Friday, July 19, 2013

Image is Everything



A couple of decades ago Kodak and Andre Aggasi made "Image is Everything" a slogan to live by. In the case of Kodak perhaps it was indeed the image they meant, you know the after product of when you click a camera's shutter to take a photograph. But the unspoken connotation is that it is how one is perceived that is everything.

It is pervasive in our society and has been for a very long time. We don't look into people hearts anymore in an attempt to understand, we look at the image they project. This has in fact become quite an industry; celebrity stylists, image consultants all have become a mainstay of life today.
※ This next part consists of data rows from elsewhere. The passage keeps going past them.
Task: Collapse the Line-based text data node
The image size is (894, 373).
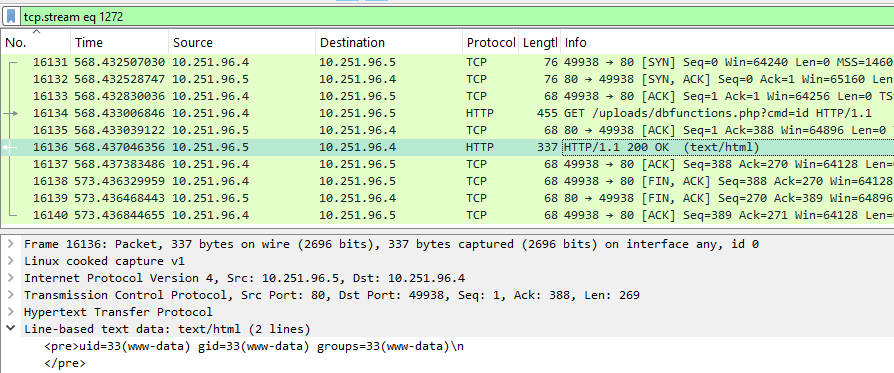Action: tap(10, 329)
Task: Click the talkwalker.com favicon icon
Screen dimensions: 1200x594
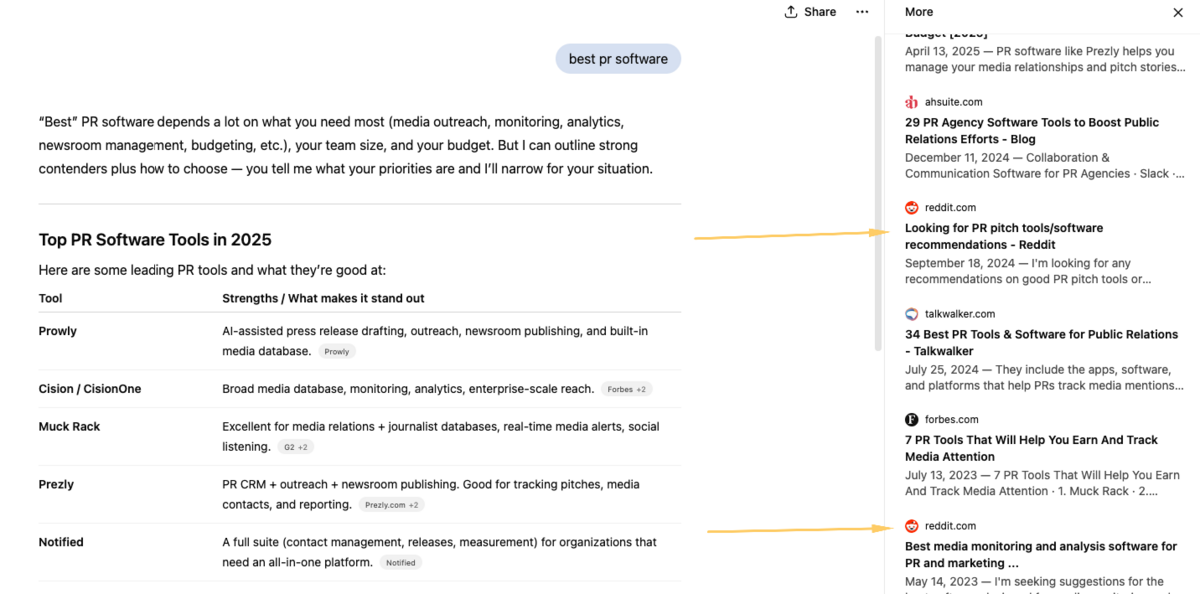Action: [911, 314]
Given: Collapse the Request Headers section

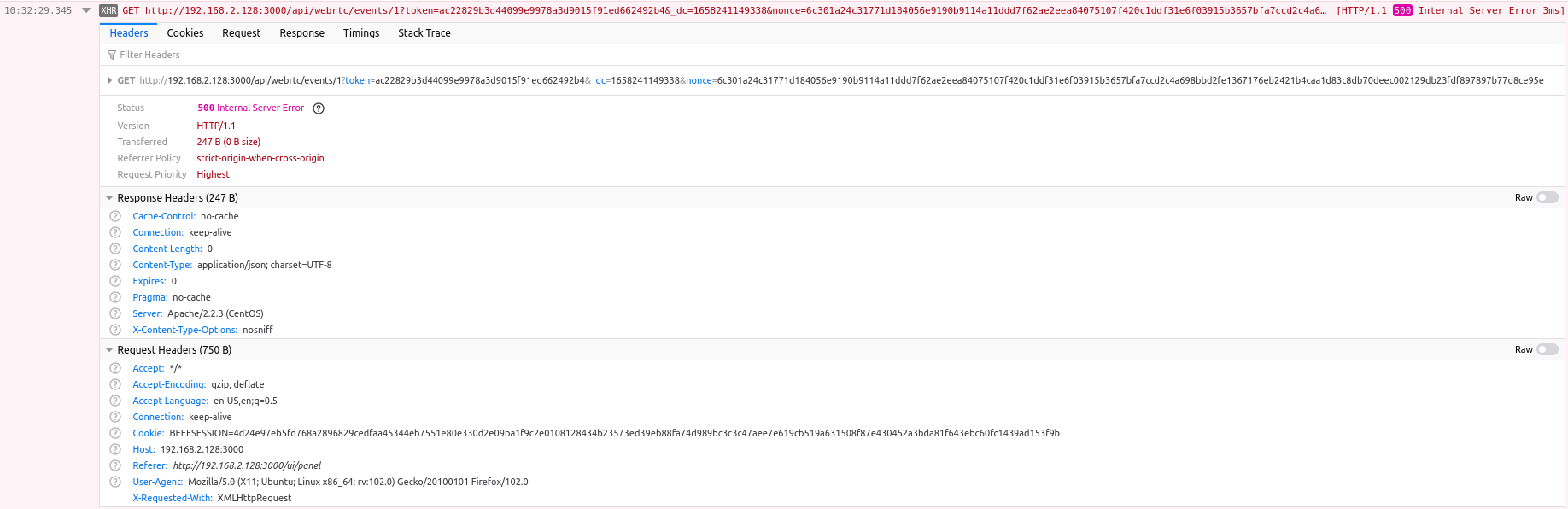Looking at the screenshot, I should click(x=109, y=348).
The cosmetic industry is a billion dollar business that is all about altering our image, add to that how we dress, smell, style our hair... the list goes on and on.

But when one connive's an image they also are engaging in con game when the outcome of this act is to manipulate how another person perceives that image.
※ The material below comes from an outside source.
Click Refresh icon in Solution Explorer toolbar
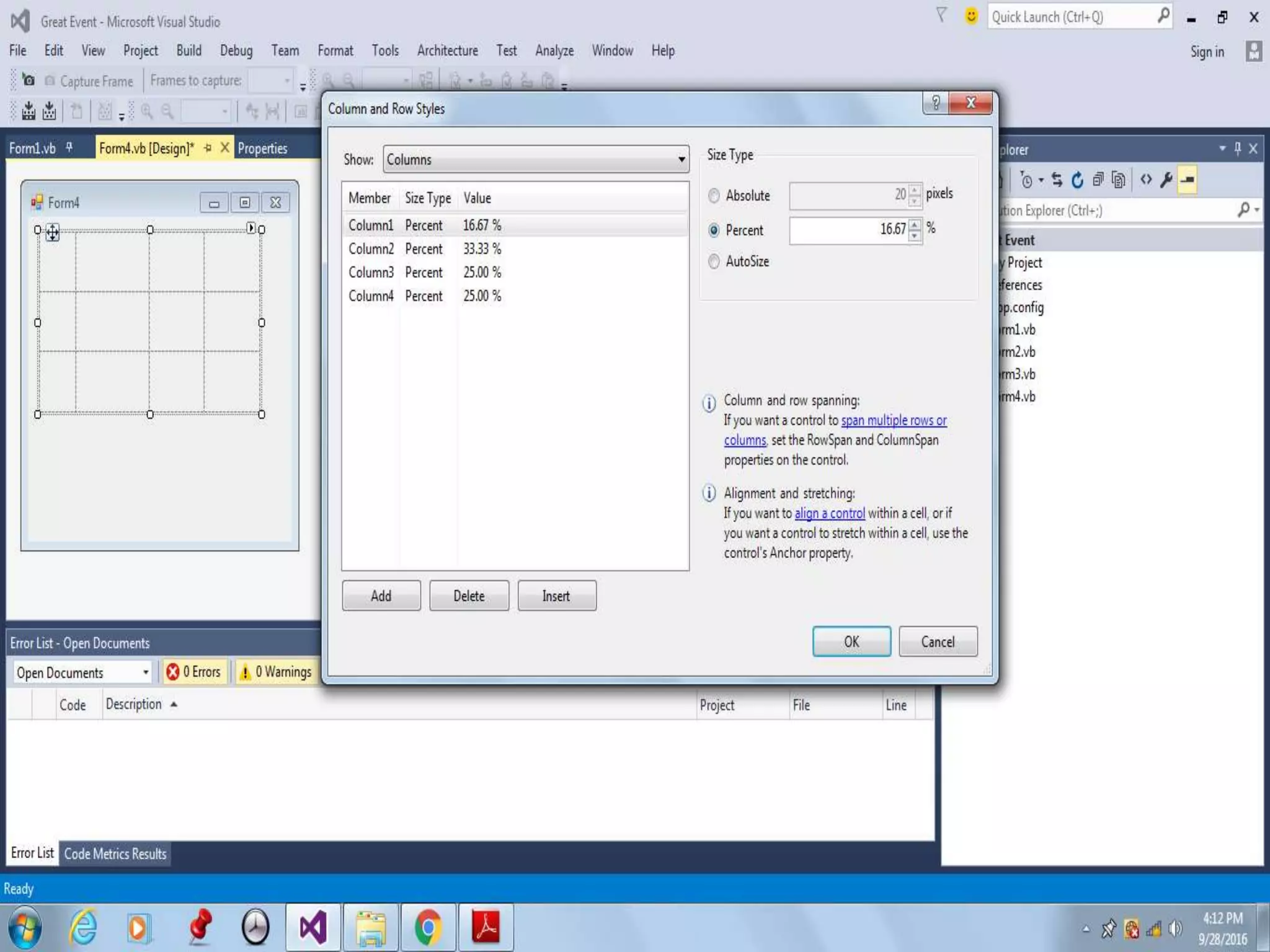This screenshot has height=952, width=1270. coord(1077,180)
Rolling Stone Magazine put an image of the Boston Bomber on the cover of their magazine this week:


The public was outraged. It didn't want to see the image of a killer to look so much like the boy-next-door. So now this image is being circulated so you won't forget how he "really" looked:


And there was another image manipulation recently. When George Zimmerman was arrested in the killing of Trayvon Martin he looked like this in his mug shot:


To my caucasian eye he appears quite hispanic and maybe a bit thug-like. So my perception was probably not a singular view. By the time the trial became Zimmerman's image has changed a bit:


Now appearing more white-like and much more professional than like a street thug.

But Trayvon's image was manipulated too, we had the defiant bird-flipping Trayvon shown and the football playing All-American image tossed out there as well. In other instances that are not life and death matters we seen magazine cover images of stars that have had inches Photoshopped off their waists and thighs.

Yep, image is everything, isn't it? And thinking for oneself shouldn't even enter into it. Ahh yes, "The mind is a terrible thing to waste".



1 comment:

  1. There is absolutely nothing wrong with the Rolling Stone cover. People who object remind me of the Muslims who are upset when someone publishes an image of Muhammad. Images are just images. They're neither sacred nor profane.